Lautaro’s total is the more striking because he has started both matches. He has one shot in 119 minutes, despite arriving at the World Cup after finishing as Serie A’s top scorer with 17 goals in 30 appearances for Inter.

Álvarez’s sample is smaller. He has played 61 minutes, all as a substitute, and has attempted that one shot against Austria. At Atletico Madrid, he recorded eight La Liga goals and four assists in 1,902 minutes during the 2025-26 season. We are yet to see what his future has in store now that he’s requested to move.

Neither player has suddenly forgotten how to score. The more likely explanation is role allocation.

For their clubs, both forwards are expected to be finishing points. In this Argentina team, they are often asked first to run, press, connect, and disrupt. Their most valuable action may be the movement that allows Messi to arrive free.

While that does not make them lesser forwards, it does mean their Argentina output cannot be judged through the same lens as their club output. Lautaro’s lack of shots should concern Argentina more than it should concern Inter. Álvarez’s lack of shots should invite patience rather than panic.

Argentina can survive without Messi. Can they prepare for it?

The concern should not be exaggerated into a false claim that Argentina are helpless without Messi because the truth is, they are not.

In the 2024 Copa América final, Messi left injured with the score at 0-0. Argentina did not collapse and Lautaro scored the extra-time winner against Colombia to secure the title. In March 2025, Argentina beat Brazil 4-1 in World Cup qualifying without Messi and Lautaro. Álvarez scored, Enzo Fernández and Alexis Mac Allister found the net, while Giuliano Simeone completed the result. It was a reminder that Scaloni’s side can distribute responsibility when its biggest star is unavailable.

Argentina can survive without Messi. They have proved it. The question is whether their current tournament attack is rehearsing that possibility at all.

An injury to Messi would not simply remove five goals. It would remove 59 per cent of Argentina’s shot volume so far, their most reliable final-third reference point and the emotional certainty created by having the greatest player in the game waiting for the ball.

Retirement is the longer version of the same question. Argentina (or the footballing world in general) will not replace Messi with one player. That would be impossible.

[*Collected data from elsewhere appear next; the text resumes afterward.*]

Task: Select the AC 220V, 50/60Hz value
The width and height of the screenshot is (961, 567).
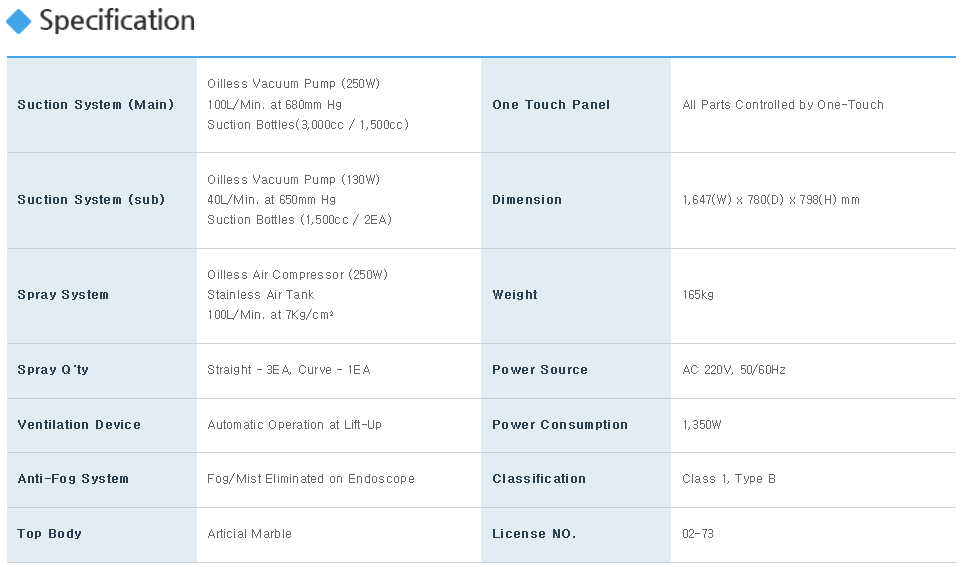Action: (x=734, y=370)
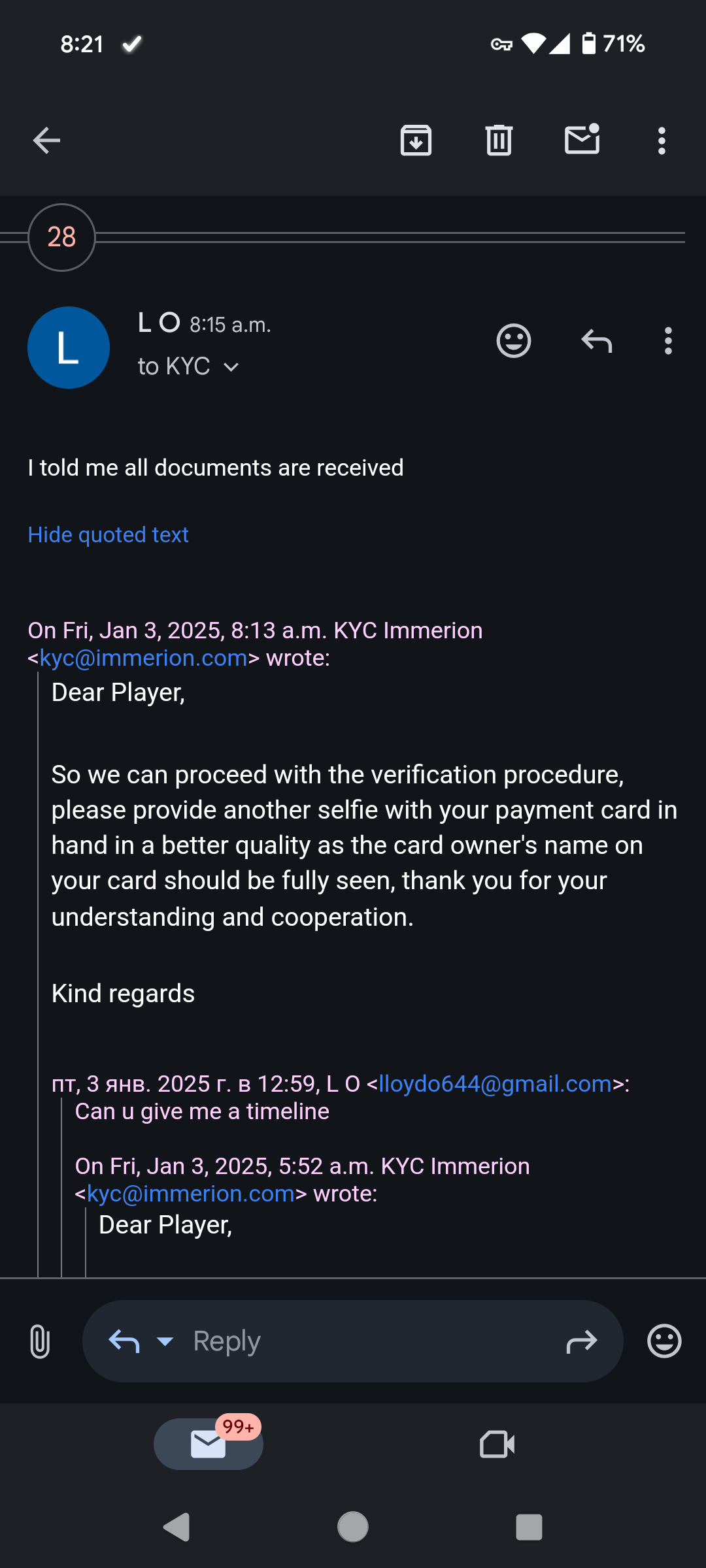The width and height of the screenshot is (706, 1568).
Task: Open the top toolbar overflow menu
Action: [662, 140]
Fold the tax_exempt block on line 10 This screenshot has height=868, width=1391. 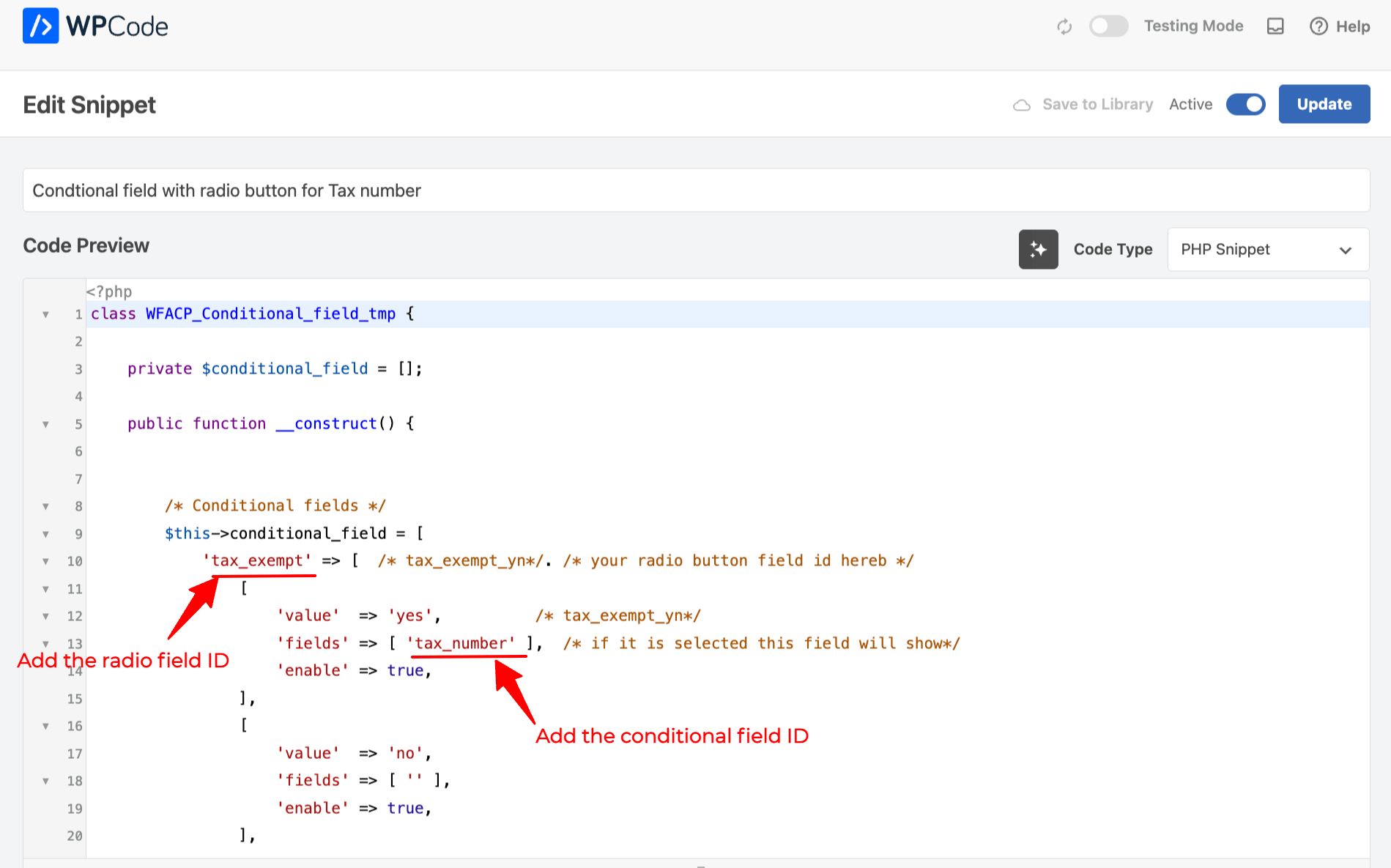click(x=45, y=562)
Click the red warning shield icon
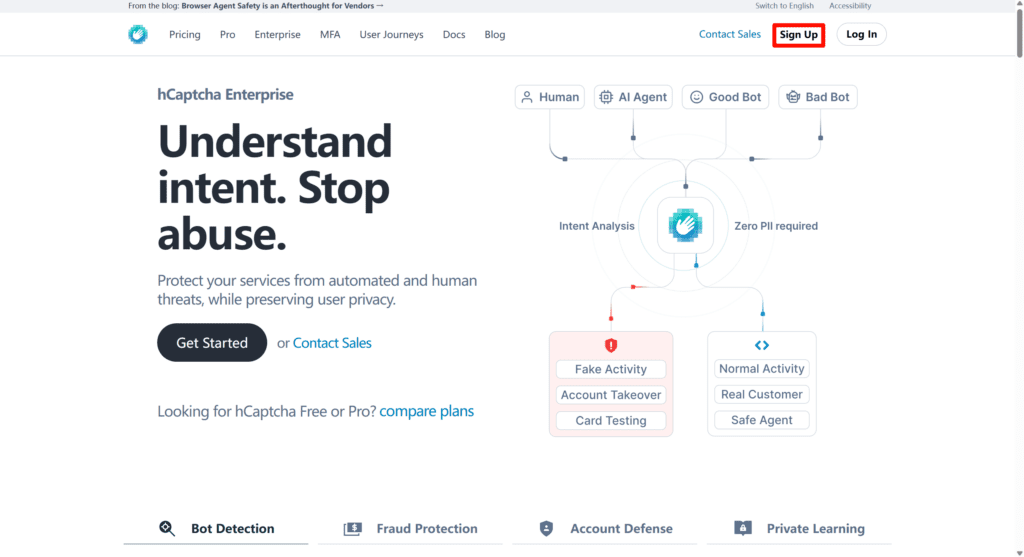 click(x=611, y=345)
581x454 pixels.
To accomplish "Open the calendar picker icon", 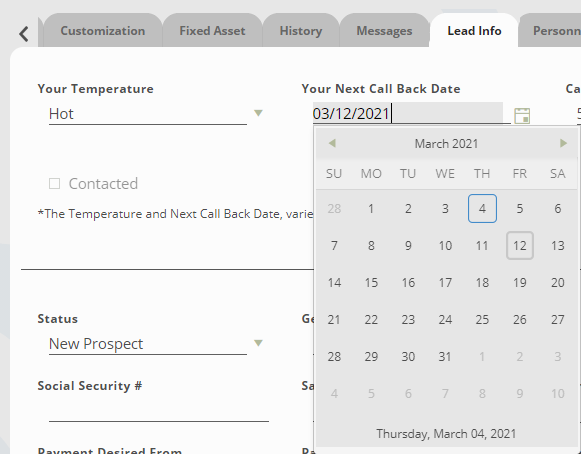I will point(522,116).
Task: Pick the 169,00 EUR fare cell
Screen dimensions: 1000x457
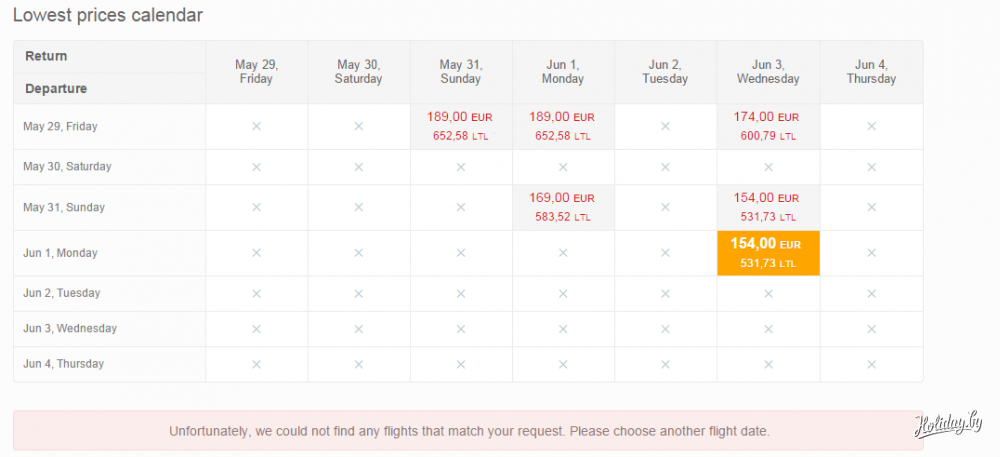Action: (562, 207)
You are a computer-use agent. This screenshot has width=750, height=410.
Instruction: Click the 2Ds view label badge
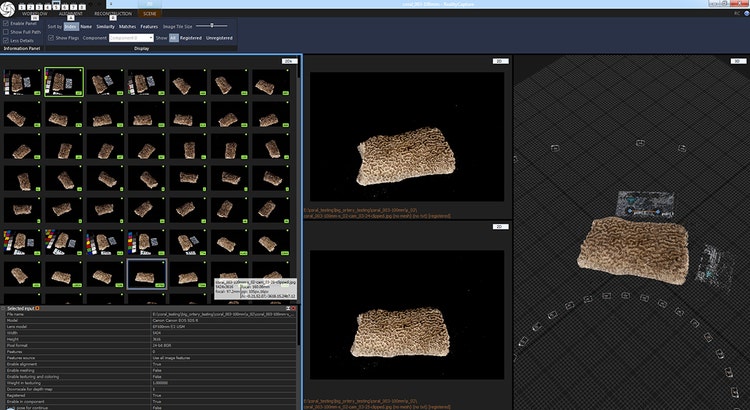(x=290, y=62)
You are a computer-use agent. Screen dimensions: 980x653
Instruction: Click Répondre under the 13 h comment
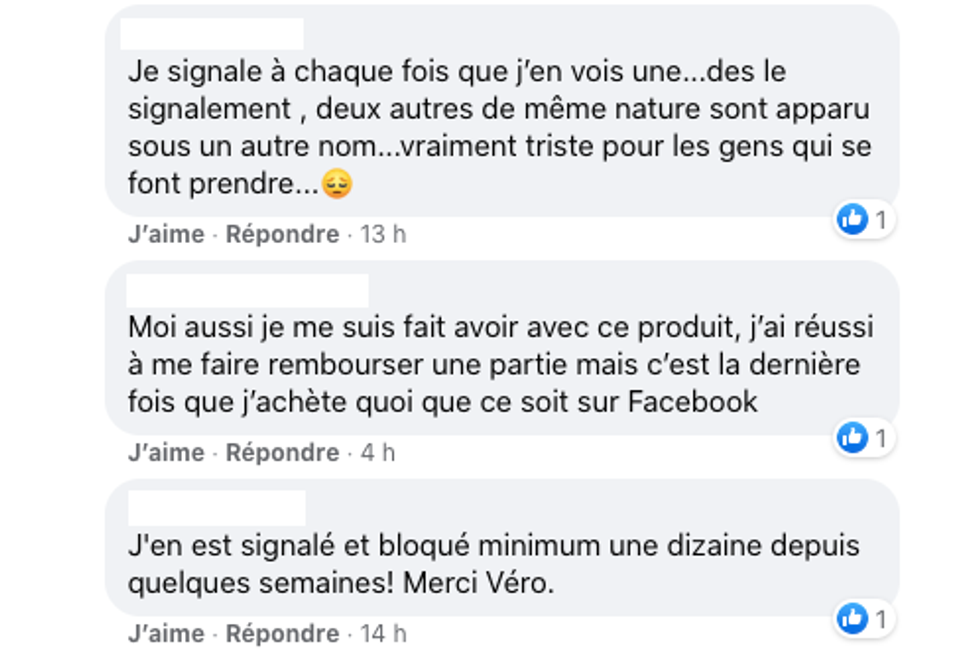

They will have to redistribute his responsibilities: Lautaro and Álvarez as more consistent finishing targets, Almada and Mac Allister as greater creative risks, and midfielders who can make decisions without instinctively checking where No. 10 is standing.

Julián Álvarez (left) and Lautaro Martínez. Photo credit: ESPN

Final thoughts

A scout who judges Lautaro or Álvarez solely through Argentina’s World Cup goals, assists and shot totals could reach the wrong conclusion. Their low-volume output may say less about their ability than it does about the hierarchy they are operating within.

The right questions are different:

  • Are their runs creating space for teammates?
  • How effectively do they pin centre-backs and attack depth?
  • Do they press with intelligence and intensity?
  • Can they link play under pressure?
  • Are they making the correct decision when Messi is available but another option may be better?
  • What happens to their shot volume and penalty-box presence when Messi is absent?

A strong recruitment department should not dismiss these performances. It should treat them as evidence of adaptability, tactical sacrifice and intelligence.

But it must avoid confusing a supporting role with a limitation.

Lautaro Martínez and Julián Álvarez remain high-level forwards. Argentina’s opening two games have simply given them jobs that are less about applying the final touch and more about making sure Messi can.

Messi’s record deserves to be celebrated as a monument to a career that has escaped ordinary measurement. Yet the numbers beneath it offer a warning label.

Argentina are not a one-man team. For now, though, they are a one-man finishing attack.